This is the world's first (oldest) webpage. It's at CERN, where Tim Berners-Lee created the WWW protocols and httpsd web server in 1990-91. That makes the below a 22-year-old website. Interesting.
I think it's cool they still have it up and available – I'm not sure to what extent it retains its original form, but based on appearances it matches closely with my recollection of what the internet (er… "world wide web") looked like in the very early years.
I'm pretty sure my first experience with WWW was at the University of Minnesota libraries, which were already running the locally developed gopher protocols (which was an early alternate version of www, basically) for their online library catalog in 1993, and they were experimenting with https in the same vein. I distinctly recall seeing "websites" that looked exactly like the above – all white with black text and blue links, zero or quite minimal graphics.
I wrote and published my first website in 1995, in raw html using a text editor, as a first-year graduate student at University of Pennsylvania – I used the now defunct geocities hosting site.

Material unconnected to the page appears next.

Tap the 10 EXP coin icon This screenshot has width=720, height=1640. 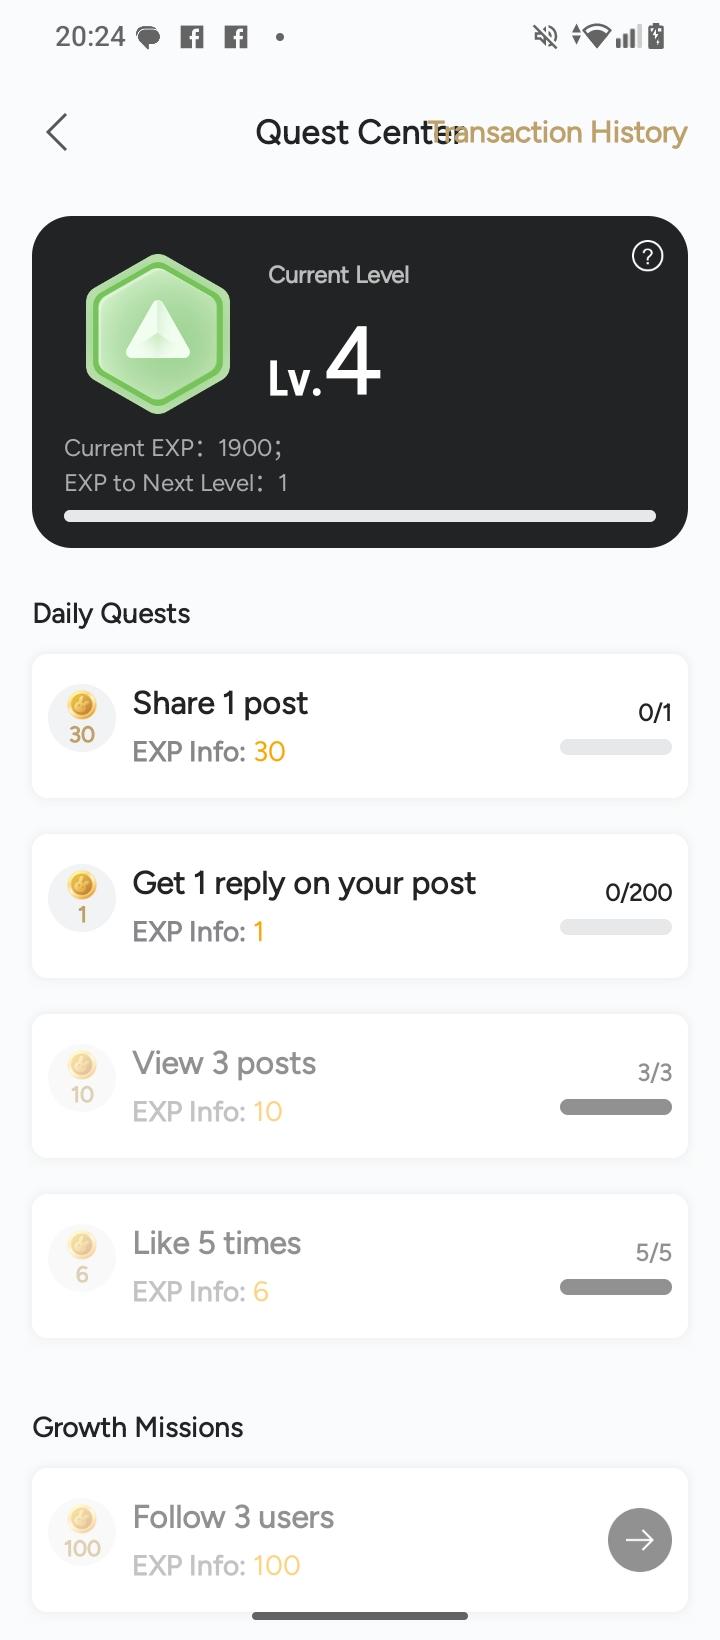82,1078
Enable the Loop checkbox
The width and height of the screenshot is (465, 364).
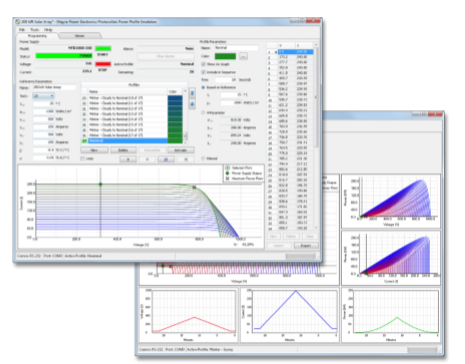point(83,159)
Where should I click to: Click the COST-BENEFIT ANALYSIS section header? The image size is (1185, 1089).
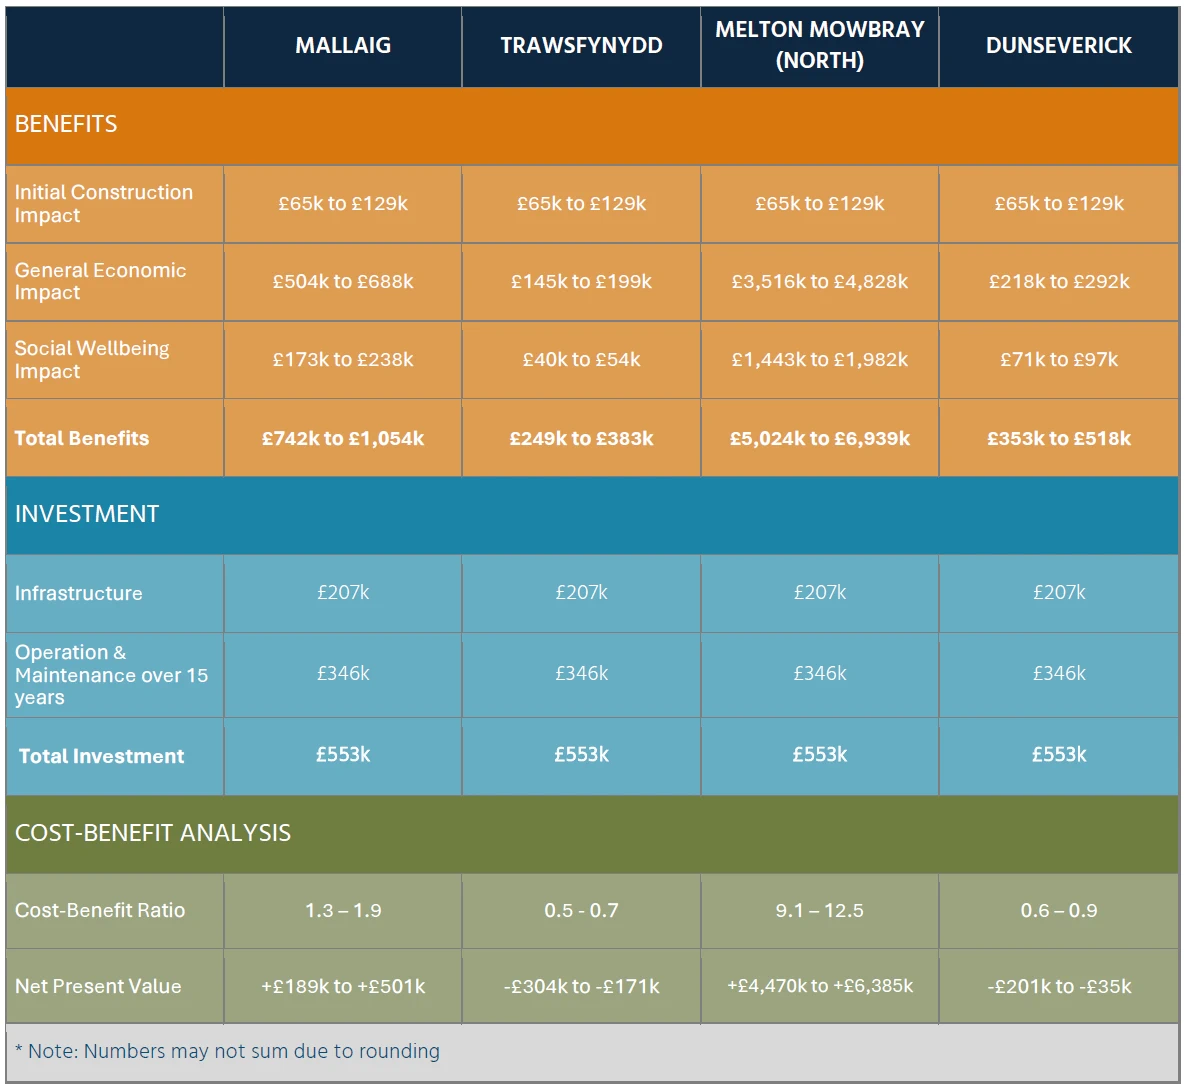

I was publishing syllabi and supplementary materials for my Spanish classes that I taught there at that time. I called it "macondonet" after García Márquez's fictional town, Macondo.
I wish I still had the code for those early pages – it would be fun to keep them live somewhere as a sort of nostalgia trip. I was lucky in that I was attending early-adopting institutions at the time the internet was first emerging, and thus I got to be an early adopter, too. I think it's ironic that all these years later, as a teacher, I'm "lower tech" than I was at that time.